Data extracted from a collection
========

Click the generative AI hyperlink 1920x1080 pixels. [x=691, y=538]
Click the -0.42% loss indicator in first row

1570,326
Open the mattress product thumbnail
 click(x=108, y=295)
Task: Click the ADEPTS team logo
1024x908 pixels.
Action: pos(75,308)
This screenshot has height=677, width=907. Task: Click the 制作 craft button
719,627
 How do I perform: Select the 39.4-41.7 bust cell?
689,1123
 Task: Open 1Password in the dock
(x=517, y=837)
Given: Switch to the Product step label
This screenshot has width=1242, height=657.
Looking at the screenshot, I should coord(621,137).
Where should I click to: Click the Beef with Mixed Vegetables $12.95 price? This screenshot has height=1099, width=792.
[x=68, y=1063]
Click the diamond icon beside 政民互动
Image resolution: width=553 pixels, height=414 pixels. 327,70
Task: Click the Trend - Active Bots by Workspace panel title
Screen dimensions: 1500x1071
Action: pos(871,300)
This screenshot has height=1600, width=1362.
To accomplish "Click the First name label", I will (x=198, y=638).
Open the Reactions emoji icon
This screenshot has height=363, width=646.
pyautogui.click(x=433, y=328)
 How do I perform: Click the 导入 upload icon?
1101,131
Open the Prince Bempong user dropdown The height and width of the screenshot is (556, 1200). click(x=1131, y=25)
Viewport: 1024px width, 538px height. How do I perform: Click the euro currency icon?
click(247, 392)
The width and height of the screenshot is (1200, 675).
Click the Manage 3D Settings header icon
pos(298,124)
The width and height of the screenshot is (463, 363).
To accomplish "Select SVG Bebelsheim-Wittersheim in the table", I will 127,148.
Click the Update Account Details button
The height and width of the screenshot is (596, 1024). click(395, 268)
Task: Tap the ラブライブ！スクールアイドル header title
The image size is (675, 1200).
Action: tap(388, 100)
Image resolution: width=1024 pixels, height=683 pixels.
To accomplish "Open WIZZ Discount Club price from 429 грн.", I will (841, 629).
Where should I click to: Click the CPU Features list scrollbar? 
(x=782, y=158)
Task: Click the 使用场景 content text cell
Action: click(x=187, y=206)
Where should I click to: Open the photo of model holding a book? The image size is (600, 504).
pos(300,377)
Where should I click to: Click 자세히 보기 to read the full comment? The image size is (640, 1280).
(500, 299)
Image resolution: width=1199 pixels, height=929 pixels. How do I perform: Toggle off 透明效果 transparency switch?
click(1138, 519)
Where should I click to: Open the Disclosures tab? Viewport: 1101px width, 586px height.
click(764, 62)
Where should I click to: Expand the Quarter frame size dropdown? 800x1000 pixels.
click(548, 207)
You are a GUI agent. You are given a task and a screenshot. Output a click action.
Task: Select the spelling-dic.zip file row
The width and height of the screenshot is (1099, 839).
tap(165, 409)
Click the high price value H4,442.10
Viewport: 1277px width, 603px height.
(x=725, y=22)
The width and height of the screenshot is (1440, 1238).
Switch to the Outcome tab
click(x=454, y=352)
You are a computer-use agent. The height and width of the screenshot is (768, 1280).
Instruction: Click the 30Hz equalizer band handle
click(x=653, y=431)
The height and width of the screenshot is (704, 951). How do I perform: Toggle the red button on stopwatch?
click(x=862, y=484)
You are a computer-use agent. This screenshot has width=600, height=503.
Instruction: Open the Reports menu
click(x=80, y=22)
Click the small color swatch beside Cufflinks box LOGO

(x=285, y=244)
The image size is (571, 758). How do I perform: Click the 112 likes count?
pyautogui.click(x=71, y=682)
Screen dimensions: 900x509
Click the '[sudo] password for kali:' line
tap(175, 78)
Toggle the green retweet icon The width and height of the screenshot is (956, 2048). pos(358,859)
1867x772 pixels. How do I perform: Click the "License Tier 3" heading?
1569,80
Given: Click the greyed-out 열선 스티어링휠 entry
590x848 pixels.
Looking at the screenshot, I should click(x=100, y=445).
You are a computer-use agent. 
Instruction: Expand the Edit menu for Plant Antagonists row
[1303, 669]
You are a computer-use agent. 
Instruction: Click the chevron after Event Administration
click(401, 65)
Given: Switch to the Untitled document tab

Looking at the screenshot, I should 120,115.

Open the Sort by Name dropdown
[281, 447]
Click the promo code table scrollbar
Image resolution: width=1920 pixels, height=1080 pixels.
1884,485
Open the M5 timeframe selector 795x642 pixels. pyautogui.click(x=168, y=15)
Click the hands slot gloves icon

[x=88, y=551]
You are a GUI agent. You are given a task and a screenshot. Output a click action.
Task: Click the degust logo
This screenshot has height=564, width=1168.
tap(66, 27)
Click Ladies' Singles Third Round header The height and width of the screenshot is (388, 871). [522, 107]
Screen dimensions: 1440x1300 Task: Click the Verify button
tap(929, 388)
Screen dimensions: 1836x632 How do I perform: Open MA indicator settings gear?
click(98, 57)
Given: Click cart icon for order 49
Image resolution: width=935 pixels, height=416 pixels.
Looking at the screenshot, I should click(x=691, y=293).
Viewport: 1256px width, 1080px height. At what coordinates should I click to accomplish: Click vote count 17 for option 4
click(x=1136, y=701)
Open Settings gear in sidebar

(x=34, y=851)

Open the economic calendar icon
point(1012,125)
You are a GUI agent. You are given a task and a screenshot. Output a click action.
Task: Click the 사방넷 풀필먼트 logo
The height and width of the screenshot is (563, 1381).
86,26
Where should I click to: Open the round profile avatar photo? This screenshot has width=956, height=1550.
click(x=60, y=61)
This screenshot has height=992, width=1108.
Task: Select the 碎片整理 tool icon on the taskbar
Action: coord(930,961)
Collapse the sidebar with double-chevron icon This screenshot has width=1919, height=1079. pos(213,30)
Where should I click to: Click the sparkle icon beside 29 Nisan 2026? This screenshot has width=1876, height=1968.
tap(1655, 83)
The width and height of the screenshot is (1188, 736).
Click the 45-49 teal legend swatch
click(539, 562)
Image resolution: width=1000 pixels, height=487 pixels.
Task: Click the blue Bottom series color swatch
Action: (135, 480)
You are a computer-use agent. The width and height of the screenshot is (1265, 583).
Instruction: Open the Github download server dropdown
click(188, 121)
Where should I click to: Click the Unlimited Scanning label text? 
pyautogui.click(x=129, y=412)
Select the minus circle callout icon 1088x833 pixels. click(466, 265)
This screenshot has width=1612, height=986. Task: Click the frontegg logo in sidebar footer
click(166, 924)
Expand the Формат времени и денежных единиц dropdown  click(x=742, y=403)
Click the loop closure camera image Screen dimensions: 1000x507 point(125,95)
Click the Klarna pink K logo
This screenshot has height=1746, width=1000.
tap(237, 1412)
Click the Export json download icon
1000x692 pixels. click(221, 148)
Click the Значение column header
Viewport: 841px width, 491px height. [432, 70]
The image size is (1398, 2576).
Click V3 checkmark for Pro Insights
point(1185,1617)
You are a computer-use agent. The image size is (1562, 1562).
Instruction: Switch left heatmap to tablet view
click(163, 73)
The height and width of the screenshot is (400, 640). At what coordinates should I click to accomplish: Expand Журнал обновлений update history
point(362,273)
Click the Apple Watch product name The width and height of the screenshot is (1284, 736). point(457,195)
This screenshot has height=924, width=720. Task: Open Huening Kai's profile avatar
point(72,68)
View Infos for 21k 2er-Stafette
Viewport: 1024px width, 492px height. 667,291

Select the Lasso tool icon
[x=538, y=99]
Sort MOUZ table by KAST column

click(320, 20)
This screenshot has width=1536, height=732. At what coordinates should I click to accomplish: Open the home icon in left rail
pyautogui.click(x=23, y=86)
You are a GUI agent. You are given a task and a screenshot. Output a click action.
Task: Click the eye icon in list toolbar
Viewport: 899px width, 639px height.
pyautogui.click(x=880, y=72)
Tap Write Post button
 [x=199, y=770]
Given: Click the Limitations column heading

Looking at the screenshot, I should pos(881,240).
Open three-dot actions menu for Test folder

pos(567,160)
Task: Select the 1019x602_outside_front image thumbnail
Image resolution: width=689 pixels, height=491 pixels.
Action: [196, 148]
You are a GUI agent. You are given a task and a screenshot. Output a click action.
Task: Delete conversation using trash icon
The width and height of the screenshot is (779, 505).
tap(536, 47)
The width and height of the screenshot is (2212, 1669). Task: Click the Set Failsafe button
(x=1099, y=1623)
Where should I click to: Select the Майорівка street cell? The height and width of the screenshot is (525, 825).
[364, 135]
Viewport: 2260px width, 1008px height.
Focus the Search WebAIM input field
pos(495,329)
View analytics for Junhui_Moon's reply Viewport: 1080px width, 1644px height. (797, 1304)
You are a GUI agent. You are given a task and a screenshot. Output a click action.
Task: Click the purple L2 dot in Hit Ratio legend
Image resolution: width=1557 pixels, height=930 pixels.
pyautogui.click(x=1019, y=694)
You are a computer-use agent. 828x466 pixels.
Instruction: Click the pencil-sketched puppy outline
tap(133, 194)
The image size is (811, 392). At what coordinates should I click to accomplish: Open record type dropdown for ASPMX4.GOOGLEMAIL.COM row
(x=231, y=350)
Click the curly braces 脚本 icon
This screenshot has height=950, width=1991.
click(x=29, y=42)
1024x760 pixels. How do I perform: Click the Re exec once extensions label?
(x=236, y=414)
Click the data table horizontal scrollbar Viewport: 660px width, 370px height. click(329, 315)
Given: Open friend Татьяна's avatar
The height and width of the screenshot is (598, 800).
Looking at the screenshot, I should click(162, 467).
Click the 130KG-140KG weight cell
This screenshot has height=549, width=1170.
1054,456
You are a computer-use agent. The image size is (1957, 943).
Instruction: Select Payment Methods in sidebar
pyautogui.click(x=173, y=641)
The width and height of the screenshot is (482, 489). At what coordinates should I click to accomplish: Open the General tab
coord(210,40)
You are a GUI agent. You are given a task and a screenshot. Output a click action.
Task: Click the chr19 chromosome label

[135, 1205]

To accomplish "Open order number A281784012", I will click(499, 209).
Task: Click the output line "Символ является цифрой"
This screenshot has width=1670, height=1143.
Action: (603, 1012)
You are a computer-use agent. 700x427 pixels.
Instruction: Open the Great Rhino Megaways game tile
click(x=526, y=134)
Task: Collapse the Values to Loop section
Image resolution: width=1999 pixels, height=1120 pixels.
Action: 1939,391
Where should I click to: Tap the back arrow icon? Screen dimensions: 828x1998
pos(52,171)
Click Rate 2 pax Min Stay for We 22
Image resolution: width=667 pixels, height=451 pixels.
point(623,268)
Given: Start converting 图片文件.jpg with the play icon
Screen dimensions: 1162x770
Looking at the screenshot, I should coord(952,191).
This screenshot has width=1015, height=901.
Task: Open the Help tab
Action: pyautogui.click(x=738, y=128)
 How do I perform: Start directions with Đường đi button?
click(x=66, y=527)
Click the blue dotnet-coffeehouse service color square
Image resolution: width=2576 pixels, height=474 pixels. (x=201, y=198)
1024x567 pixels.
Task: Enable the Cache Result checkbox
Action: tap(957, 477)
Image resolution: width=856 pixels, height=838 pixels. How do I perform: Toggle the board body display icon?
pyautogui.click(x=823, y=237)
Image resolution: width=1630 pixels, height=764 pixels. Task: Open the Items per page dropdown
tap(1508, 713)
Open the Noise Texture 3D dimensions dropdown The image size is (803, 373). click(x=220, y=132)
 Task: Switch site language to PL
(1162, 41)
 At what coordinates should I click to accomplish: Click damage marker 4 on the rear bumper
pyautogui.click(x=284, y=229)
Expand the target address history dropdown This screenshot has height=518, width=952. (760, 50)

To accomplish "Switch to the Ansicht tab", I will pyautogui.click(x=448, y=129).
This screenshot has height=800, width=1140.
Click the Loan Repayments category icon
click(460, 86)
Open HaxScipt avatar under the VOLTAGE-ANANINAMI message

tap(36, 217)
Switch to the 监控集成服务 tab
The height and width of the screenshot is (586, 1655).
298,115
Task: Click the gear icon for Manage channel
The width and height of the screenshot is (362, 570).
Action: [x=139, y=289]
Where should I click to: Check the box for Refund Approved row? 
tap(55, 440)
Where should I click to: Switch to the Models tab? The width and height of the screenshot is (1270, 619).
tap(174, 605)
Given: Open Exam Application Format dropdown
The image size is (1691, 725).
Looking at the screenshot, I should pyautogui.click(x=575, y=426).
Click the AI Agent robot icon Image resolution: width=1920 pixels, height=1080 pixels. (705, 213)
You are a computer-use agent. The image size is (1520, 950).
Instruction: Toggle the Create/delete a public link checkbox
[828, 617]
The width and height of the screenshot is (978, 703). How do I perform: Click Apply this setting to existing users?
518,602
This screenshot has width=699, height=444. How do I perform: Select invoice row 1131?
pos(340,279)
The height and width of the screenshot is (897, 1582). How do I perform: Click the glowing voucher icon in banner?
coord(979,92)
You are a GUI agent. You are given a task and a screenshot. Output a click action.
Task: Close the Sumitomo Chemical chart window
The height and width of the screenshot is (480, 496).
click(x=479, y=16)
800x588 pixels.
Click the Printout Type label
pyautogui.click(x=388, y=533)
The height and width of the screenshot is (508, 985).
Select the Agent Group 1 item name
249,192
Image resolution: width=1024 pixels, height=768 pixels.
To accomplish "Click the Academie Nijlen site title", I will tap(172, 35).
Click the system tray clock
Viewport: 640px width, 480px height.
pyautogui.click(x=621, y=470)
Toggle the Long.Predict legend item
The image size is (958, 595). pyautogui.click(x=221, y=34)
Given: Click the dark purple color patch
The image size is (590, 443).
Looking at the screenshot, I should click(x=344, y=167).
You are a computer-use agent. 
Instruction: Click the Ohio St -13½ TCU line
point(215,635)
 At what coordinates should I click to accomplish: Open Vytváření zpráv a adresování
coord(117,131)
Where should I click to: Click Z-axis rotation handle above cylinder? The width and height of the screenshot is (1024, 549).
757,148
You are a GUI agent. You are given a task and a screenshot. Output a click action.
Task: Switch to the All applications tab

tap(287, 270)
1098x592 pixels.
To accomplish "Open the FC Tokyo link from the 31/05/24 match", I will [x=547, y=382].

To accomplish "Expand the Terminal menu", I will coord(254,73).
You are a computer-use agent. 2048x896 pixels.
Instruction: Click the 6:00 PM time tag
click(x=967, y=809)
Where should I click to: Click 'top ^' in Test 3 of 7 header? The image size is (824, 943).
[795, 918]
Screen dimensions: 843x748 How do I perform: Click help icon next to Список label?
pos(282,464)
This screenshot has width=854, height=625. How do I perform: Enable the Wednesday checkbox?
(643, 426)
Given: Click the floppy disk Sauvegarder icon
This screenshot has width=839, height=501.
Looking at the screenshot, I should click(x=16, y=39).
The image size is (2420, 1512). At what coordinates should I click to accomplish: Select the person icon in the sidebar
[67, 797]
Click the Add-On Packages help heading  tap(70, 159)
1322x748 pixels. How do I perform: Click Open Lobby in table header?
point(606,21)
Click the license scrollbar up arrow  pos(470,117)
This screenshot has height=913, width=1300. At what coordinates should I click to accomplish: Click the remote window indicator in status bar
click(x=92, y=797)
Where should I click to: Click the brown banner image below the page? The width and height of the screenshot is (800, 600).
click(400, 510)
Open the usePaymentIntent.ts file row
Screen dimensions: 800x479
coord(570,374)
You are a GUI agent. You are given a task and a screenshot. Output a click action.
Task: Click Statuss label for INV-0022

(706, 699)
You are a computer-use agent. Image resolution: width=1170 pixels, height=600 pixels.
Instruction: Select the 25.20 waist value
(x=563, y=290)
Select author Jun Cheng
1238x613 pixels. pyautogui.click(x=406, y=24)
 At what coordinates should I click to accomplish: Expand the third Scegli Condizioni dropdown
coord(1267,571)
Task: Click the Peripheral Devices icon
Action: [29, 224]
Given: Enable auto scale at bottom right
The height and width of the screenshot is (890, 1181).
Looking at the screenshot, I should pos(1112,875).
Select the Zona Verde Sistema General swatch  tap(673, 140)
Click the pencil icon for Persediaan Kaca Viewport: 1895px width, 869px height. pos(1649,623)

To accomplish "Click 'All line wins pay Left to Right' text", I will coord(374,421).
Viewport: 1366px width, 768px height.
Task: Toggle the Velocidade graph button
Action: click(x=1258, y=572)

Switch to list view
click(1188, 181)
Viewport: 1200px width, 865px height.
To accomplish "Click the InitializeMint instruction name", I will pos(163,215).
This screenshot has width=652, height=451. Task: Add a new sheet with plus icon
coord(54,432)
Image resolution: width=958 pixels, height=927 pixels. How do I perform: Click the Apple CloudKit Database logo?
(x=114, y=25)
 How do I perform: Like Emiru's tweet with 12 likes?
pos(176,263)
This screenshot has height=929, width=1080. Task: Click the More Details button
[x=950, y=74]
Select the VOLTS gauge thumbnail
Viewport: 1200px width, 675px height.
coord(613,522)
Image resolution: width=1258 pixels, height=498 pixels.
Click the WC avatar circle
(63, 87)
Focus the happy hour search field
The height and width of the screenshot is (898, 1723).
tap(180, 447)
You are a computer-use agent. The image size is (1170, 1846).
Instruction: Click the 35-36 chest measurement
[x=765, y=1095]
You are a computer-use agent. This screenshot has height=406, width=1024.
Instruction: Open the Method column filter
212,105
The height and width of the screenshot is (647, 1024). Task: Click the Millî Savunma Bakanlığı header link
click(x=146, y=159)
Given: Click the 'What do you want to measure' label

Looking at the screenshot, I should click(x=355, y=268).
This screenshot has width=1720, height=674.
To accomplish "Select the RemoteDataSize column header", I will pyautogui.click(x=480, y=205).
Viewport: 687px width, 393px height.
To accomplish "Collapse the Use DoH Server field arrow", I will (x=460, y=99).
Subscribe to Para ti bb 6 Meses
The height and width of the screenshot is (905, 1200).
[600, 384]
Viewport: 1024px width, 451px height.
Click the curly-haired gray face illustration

========

From the records above, retype only the lines starting at the line that contains "How do I perform: Start" and ending at the line that contains "Switch to the 监控集成服务 tab", both included.

Solution for this problem:
 How do I perform: Start directions with Đường đi button?
click(x=66, y=527)
Click the blue dotnet-coffeehouse service color square
Image resolution: width=2576 pixels, height=474 pixels. (x=201, y=198)
1024x567 pixels.
Task: Enable the Cache Result checkbox
Action: tap(957, 477)
Image resolution: width=856 pixels, height=838 pixels. How do I perform: Toggle the board body display icon?
pyautogui.click(x=823, y=237)
Image resolution: width=1630 pixels, height=764 pixels. Task: Open the Items per page dropdown
tap(1508, 713)
Open the Noise Texture 3D dimensions dropdown The image size is (803, 373). click(x=220, y=132)
 Task: Switch site language to PL
(1162, 41)
 At what coordinates should I click to accomplish: Click damage marker 4 on the rear bumper
pyautogui.click(x=284, y=229)
Expand the target address history dropdown This screenshot has height=518, width=952. (760, 50)

To accomplish "Switch to the Ansicht tab", I will pyautogui.click(x=448, y=129).
This screenshot has height=800, width=1140.
Click the Loan Repayments category icon
click(460, 86)
Open HaxScipt avatar under the VOLTAGE-ANANINAMI message

tap(36, 217)
Switch to the 监控集成服务 tab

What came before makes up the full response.